Témoignages sur l’incendie de la bibliothèque de l'université - La part de la philatélie
Le 7 juin 1962, l'OAS, une organisation criminelle des colons opposés à l'indépendance de l'Algérie, met le feu au bâtiment de la bibliothèque de l’université d’Alger, détruisant plus de 500 000 livres, un trésor inestimable et varié de science, de littérature et de culture.
Cet acte criminel a dépassé toutes les horreurs, à dessein de priver la jeune nation de disposer d’un savoir qu’elle aspirait à créer. L’effet produit a été l’opposé de ce qu’espérait cette organisation criminelle.
L'incendie est devenu un autre symbole de la justesse de la lutte de Libération nationale. Il a créé un élan de solidarité avec la jeune nation algérienne, si bien que plusieurs pays ont émis une variété de timbres-poste commémoratifs pour venir en aide au fonds de solidarité algérien de l’époque.
Aujourd’hui, et à l’occasion de la commémoration du 60e anniversaire de la signature des accords d’Évian, le 19 mars 1962, ouvrant la voie à l’autodétermination pour l’indépendance de l’Algérie, la date est intéressante pour aborder cet évènement sous l’angle d’une passion, la passion de la philatélie.
Depuis les origines, l'Homme a toujours éprouvé le besoin d’échanger avec ses semblables, car ces échanges participent à la création du lien social entre les individus. Ils peuvent être d’origine économique comme le troc ou la monnaie, ou non comme l’exogamie.
Un autre moyen d’échange est la philatélie ou la collection de timbres-poste émis par l’État, retraçant, à l’aide de dessins sur des «bouts de papier», des évènements majeurs passés ou à venir.
Le développement de cette passion est lié au timbre-poste et à son support, la poste. Celle-ci ne s’est révélée qu’à partir du XVIe siècle, où il a fallu attendre cette période pour voir naître la première poste en France. Le public d’alors, en vérité l'élite, a été invité à utiliser les nouveaux moyens postaux mis à sa disposition. Un nouveau loisir allait naître, la philatélie. Plus tard, le timbre-poste a été démocratisé et réalisé avec des formes de plus en plus originales et des contenus révélateurs.
Aujourd'hui, même avec l’avènement d’internet, la collection de timbres-poste demeure une passion partagée par beaucoup. Ces petits «bouts de papier» sont rangés soigneusement dans des albums, exposés, échangés ou revendus, mais ont la capacité de répercuter des évènements majeurs sur les générations à venir.
En Algérie, en 1965, la commémoration des 3es évènements douloureux marquant la destruction de la bibliothèque de l’université d’Alger ont inspiré plusieurs pays à éditer des timbres-poste forts significatifs qui témoignent de l’ancrage de la guerre de libération dans l’histoire de la décolonisation mondiale.

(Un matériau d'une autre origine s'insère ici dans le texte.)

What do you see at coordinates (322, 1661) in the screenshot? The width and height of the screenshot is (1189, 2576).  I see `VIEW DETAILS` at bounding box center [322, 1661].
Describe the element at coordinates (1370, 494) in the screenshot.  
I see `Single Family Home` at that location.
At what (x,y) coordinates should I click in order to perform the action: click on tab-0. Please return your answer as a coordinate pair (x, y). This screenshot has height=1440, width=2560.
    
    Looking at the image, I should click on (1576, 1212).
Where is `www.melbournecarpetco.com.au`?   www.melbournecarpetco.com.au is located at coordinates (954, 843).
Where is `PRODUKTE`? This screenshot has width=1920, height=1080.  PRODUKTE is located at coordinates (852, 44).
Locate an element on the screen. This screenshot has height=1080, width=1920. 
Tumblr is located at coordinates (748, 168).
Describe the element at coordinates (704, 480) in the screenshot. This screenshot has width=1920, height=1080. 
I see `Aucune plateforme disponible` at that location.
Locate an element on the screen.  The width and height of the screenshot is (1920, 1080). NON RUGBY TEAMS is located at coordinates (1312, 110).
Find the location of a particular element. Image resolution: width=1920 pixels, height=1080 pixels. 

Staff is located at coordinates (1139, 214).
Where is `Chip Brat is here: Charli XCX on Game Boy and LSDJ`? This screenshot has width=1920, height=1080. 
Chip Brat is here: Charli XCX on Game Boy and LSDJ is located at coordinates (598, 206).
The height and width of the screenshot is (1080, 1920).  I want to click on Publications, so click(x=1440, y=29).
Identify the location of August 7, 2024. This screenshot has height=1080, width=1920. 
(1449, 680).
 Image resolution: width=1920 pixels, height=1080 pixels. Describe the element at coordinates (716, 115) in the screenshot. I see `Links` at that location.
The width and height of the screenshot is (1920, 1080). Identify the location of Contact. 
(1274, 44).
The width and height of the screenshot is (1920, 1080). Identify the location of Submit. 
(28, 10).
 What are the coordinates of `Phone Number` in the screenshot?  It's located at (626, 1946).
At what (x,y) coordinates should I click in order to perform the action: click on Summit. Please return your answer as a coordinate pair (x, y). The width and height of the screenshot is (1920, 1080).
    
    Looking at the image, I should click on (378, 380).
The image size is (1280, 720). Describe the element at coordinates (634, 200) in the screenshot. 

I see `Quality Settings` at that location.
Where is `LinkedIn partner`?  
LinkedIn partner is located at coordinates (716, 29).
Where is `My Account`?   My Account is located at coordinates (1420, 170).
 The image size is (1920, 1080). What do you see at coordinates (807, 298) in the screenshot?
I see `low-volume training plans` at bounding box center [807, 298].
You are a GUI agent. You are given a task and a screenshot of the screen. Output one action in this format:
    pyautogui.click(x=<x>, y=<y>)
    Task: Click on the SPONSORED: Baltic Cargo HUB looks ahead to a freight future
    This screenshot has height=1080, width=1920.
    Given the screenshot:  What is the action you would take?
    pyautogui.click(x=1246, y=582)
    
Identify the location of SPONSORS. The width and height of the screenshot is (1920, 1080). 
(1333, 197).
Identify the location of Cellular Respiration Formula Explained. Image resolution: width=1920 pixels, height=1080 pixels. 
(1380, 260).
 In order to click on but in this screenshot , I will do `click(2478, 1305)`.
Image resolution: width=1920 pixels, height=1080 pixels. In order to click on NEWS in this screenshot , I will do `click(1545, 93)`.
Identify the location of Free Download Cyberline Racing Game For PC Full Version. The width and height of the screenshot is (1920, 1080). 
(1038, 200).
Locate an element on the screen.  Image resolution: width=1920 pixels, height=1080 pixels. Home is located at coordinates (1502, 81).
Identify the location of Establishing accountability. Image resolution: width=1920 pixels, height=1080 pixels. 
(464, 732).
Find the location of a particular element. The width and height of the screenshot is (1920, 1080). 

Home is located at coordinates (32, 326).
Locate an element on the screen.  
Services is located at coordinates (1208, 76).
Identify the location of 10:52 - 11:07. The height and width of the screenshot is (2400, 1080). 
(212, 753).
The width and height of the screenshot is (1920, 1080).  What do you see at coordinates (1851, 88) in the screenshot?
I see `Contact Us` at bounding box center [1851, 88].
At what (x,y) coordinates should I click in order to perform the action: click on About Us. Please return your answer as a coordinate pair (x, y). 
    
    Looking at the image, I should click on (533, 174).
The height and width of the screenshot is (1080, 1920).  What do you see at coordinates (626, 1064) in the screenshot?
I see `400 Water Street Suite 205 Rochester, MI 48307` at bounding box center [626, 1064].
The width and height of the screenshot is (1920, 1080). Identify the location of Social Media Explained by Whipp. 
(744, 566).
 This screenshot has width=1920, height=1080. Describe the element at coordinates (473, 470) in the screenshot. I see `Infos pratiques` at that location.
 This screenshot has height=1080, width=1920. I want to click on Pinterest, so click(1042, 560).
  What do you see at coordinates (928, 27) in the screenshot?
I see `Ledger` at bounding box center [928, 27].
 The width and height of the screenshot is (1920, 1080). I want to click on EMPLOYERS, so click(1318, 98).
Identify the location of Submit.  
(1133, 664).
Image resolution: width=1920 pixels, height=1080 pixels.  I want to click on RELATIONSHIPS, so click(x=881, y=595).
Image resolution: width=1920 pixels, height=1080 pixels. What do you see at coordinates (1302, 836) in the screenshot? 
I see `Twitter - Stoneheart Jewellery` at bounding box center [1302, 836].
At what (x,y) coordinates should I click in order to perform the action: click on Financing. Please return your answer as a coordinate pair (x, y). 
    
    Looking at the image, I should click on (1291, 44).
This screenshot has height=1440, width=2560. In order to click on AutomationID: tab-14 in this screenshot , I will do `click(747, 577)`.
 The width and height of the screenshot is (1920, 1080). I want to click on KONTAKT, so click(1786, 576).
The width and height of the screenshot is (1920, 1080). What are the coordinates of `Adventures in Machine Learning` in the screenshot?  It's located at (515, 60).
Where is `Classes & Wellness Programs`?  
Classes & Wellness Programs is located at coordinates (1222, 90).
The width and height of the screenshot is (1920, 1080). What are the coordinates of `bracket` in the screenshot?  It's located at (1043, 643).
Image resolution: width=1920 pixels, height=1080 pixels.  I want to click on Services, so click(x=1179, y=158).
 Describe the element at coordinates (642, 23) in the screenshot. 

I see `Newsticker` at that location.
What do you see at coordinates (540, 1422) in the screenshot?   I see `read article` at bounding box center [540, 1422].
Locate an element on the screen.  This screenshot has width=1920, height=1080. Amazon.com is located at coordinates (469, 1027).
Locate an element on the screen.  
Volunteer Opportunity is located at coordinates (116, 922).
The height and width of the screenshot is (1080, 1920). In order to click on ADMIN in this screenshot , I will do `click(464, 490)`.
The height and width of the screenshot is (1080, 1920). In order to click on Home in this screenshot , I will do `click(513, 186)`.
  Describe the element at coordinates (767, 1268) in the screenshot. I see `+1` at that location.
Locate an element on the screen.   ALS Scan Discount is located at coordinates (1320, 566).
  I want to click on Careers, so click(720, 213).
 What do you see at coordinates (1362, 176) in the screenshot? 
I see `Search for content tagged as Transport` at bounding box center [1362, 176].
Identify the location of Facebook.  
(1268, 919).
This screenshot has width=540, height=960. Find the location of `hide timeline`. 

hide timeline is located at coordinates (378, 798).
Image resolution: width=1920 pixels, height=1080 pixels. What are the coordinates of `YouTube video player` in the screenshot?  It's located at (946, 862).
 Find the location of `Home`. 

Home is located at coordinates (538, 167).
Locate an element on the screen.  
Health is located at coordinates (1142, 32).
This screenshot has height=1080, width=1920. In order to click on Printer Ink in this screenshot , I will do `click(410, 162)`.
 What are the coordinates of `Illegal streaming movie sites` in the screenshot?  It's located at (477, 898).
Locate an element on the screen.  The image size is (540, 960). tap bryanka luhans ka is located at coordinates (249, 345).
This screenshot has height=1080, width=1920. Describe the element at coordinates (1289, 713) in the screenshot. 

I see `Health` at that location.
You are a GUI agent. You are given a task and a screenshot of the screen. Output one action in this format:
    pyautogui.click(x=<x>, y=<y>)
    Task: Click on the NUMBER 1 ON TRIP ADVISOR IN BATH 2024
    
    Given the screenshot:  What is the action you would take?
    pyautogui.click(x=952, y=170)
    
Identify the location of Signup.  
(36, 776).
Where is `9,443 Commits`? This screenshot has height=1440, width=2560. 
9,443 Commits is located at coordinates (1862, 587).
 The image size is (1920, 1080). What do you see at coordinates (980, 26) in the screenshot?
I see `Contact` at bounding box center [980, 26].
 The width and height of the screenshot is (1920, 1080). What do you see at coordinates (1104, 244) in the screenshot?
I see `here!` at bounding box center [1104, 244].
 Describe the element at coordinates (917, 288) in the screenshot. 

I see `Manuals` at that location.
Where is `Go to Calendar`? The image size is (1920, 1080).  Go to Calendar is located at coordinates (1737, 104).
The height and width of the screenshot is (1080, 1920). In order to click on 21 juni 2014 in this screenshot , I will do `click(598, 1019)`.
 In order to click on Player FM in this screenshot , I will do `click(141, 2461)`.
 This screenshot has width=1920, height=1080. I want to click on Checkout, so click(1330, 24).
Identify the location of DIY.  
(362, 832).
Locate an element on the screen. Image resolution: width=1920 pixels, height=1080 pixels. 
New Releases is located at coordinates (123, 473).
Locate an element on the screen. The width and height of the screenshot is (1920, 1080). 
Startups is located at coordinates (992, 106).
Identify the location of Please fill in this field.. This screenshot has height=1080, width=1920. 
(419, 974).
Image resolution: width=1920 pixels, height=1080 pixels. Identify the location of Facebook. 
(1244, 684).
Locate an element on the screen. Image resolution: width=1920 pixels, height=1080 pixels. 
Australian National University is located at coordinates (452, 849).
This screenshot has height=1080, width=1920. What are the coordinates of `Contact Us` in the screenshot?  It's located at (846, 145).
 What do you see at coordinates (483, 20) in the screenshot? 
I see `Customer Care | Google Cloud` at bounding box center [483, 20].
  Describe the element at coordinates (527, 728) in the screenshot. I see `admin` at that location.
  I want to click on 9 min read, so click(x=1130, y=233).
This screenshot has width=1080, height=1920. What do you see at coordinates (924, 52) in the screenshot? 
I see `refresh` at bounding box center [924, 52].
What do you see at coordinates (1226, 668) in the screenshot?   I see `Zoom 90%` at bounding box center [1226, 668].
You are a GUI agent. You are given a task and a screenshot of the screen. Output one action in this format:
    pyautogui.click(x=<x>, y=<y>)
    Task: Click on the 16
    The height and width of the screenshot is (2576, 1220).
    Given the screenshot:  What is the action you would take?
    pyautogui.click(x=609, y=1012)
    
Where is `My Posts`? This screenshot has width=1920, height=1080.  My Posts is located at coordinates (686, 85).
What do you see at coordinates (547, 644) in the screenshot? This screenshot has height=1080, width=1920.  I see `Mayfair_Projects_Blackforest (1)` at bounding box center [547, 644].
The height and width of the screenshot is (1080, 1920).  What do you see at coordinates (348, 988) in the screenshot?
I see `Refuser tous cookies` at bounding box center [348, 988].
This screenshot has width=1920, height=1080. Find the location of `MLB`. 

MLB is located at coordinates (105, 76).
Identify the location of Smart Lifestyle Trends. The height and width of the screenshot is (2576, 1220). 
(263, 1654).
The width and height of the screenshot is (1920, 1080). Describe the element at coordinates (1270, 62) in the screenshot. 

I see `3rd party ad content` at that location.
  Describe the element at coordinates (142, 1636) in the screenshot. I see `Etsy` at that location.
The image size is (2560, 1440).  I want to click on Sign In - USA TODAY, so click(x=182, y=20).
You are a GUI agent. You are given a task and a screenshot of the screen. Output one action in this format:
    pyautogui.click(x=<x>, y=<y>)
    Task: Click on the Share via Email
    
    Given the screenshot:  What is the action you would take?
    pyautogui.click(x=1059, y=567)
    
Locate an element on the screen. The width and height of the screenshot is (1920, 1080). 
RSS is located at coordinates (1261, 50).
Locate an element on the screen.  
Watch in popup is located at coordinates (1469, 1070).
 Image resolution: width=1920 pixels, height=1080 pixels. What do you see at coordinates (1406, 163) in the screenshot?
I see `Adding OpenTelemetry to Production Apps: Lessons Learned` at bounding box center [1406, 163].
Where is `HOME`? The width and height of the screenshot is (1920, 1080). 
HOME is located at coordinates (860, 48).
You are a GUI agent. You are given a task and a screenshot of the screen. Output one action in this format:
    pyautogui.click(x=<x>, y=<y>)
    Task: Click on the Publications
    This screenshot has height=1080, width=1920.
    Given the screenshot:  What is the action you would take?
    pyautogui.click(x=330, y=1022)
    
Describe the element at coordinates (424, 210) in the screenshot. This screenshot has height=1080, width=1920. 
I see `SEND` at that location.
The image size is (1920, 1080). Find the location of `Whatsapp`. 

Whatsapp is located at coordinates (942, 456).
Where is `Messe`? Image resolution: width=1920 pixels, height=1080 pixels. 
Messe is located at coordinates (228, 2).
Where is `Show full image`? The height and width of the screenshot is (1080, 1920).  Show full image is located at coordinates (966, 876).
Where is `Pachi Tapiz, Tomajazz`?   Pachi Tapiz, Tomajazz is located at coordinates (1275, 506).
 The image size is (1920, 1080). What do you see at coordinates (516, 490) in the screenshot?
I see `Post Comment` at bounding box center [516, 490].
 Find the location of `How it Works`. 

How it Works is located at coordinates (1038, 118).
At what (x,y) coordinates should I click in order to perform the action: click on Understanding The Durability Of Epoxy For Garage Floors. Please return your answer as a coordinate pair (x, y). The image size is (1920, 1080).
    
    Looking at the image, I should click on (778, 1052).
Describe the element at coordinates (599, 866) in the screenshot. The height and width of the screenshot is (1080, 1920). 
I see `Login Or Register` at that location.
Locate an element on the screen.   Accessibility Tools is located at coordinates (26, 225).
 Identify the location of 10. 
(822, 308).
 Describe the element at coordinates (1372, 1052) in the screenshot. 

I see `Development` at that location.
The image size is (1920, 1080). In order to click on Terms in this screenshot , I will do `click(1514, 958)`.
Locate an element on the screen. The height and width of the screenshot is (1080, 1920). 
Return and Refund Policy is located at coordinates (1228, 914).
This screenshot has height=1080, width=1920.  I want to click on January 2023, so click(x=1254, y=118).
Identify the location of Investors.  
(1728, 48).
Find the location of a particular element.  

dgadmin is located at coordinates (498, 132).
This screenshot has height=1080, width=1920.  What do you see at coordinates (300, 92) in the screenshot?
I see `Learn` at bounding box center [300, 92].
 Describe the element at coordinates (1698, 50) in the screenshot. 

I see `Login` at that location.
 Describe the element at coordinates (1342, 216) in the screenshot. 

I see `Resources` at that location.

Ainsi, au côté de l’Algérie, des pays comme l'Égypte, l'Irak, la Jordanie ont émis d’excellents timbres-poste à travers divers symboles : un livre incendié, une bibliothèque brûlée, moyens servant à éteindre l’incendie... Il y a aussi la Libye, l’Arabie Saoudite, l’Irak, la Syrie, le Yémen qui ont fait de même. Ces timbres-poste sont répertoriés dans un catalogue, le Scott Catalogue, aux États-Unis. Il s’agit d’un «catalogue de timbres et de cotations édité par la société Scott Publishing (filiale d'Amos Press)». Ce catalogue référencie l'ensemble des timbres-poste émis dans le monde. Il peut être consulté à la bibliothèque américaine, comme signalé par George M. Eberhart (https://www.jstor.org/stable/25626019) dans la première édition du Whole Library Handbook.
Ces timbres ont été émis pour la première fois le 7 juin 1965, portant l’intitulé «Le premier jour». Conservés à la bibliothèque aux États-Unis, ces timbres retracent, par des témoignages iconographiques, le crime abominable commis par des ultras européens opposés à l’indépendance de l’Algérie. Si le timbre-poste est dans l’imaginaire de beaucoup un symbole de voyage et d’évasion, qui égaye les pages, les enveloppes et les albums, pour nous, il est aussi un support essentiel servant à perpétuer des souvenirs douloureux pour que la génération future n’oublie pas.
Par le Pr Baddari Kamel
Professeur des universités. Université Mohamed-Boudiaf de M’sila.